■ Problem statement ■
Provide only the number of lines below that contain the word "will".

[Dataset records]
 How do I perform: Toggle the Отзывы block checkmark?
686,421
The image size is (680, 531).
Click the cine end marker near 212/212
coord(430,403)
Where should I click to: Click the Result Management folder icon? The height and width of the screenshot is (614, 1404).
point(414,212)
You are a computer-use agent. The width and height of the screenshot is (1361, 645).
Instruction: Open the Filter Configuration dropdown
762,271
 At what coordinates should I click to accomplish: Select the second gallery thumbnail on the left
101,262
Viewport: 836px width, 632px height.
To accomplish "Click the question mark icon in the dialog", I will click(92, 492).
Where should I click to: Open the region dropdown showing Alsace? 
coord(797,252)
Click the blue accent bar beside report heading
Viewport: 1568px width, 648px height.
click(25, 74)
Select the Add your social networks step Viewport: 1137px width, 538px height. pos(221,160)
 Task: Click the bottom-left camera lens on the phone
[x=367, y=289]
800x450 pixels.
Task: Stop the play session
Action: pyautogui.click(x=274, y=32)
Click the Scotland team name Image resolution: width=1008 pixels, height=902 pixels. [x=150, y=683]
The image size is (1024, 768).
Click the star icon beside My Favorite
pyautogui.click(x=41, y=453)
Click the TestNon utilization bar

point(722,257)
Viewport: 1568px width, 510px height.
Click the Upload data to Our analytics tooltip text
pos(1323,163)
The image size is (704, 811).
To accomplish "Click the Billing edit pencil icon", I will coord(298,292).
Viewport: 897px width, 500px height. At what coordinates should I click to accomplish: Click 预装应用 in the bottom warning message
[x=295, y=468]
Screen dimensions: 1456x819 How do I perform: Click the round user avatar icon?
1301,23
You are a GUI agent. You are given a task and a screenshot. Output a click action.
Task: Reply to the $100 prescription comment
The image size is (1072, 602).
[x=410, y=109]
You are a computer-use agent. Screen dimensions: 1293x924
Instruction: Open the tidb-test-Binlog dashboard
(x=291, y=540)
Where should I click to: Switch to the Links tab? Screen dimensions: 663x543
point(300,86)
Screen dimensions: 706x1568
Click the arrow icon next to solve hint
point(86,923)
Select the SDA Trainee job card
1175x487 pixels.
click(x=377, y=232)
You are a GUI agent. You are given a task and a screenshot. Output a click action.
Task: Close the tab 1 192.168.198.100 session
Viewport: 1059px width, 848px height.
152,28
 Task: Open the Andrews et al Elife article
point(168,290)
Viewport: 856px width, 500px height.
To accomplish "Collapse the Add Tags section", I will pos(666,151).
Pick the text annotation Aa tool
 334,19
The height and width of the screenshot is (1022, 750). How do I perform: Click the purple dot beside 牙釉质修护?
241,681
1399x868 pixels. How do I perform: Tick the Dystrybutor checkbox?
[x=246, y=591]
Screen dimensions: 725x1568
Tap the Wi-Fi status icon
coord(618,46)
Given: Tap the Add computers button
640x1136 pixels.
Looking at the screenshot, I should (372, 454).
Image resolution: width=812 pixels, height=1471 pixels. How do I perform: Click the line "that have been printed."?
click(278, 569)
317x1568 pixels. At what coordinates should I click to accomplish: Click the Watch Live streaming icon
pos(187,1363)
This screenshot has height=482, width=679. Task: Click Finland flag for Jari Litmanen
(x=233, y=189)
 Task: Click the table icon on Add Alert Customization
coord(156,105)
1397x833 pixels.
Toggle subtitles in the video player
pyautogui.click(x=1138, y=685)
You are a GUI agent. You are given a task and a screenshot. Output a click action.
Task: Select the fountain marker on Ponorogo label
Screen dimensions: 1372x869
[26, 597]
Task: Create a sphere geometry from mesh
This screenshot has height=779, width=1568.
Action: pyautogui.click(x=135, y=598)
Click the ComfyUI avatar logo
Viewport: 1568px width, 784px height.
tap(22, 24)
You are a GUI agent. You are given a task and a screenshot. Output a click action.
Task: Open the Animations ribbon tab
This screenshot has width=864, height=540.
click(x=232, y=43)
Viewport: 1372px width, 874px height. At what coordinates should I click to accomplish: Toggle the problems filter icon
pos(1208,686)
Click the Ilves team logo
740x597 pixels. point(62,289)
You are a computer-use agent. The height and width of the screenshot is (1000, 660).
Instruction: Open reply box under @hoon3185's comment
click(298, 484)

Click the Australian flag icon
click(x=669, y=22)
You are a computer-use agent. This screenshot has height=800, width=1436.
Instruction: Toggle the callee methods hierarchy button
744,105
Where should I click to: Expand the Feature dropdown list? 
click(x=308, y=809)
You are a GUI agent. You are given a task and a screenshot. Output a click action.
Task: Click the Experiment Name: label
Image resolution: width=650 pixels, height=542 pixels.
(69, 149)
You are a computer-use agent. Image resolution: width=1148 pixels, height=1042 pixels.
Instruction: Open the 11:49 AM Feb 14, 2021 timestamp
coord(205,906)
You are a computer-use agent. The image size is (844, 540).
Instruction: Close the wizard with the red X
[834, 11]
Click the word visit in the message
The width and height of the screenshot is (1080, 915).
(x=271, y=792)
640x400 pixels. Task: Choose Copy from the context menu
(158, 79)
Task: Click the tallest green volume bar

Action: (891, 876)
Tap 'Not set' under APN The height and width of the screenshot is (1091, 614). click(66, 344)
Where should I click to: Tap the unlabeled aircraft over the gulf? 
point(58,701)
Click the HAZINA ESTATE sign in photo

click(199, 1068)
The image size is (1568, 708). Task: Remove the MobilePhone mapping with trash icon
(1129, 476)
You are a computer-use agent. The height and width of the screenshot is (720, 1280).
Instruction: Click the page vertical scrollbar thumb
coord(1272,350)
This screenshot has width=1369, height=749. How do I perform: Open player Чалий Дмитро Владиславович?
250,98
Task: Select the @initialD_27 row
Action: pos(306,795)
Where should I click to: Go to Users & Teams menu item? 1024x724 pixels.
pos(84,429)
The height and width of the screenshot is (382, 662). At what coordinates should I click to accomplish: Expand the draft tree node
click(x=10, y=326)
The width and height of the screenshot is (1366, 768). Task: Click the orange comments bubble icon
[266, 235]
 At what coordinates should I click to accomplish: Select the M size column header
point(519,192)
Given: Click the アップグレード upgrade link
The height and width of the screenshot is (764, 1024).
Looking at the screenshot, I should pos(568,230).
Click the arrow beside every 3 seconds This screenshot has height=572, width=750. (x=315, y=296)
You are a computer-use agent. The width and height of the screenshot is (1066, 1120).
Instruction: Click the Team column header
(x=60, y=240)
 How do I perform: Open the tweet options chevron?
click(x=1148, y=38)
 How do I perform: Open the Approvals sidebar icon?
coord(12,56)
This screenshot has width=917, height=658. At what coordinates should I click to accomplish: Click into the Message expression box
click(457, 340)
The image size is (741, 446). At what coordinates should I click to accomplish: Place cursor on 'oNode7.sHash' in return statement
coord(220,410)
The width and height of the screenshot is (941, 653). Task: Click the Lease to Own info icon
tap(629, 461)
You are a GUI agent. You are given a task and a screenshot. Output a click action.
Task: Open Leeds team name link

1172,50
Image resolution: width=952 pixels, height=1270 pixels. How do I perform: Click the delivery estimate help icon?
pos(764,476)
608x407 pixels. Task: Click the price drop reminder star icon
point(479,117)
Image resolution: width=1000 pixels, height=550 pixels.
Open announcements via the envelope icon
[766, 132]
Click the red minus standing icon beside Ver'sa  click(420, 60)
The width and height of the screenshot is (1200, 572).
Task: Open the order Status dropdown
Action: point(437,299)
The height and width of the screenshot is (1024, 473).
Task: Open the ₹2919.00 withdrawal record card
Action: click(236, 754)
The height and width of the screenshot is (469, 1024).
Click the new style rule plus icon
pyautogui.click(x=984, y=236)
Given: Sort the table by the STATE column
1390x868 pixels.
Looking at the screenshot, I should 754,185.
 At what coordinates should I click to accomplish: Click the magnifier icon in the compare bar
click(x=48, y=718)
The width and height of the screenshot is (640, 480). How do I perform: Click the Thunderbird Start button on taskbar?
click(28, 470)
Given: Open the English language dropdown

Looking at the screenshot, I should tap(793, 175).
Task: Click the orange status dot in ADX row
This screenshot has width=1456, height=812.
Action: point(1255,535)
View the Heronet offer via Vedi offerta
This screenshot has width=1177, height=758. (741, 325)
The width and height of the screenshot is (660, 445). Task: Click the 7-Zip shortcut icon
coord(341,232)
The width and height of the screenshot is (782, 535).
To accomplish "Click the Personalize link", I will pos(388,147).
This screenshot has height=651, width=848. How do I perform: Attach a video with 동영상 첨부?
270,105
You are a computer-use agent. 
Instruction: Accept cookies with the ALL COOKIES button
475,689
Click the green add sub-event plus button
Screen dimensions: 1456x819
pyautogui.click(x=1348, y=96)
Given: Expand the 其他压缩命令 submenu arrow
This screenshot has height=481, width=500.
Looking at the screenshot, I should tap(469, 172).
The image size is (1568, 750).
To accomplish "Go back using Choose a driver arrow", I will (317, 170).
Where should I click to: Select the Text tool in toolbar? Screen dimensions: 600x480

■ Answer below ■
5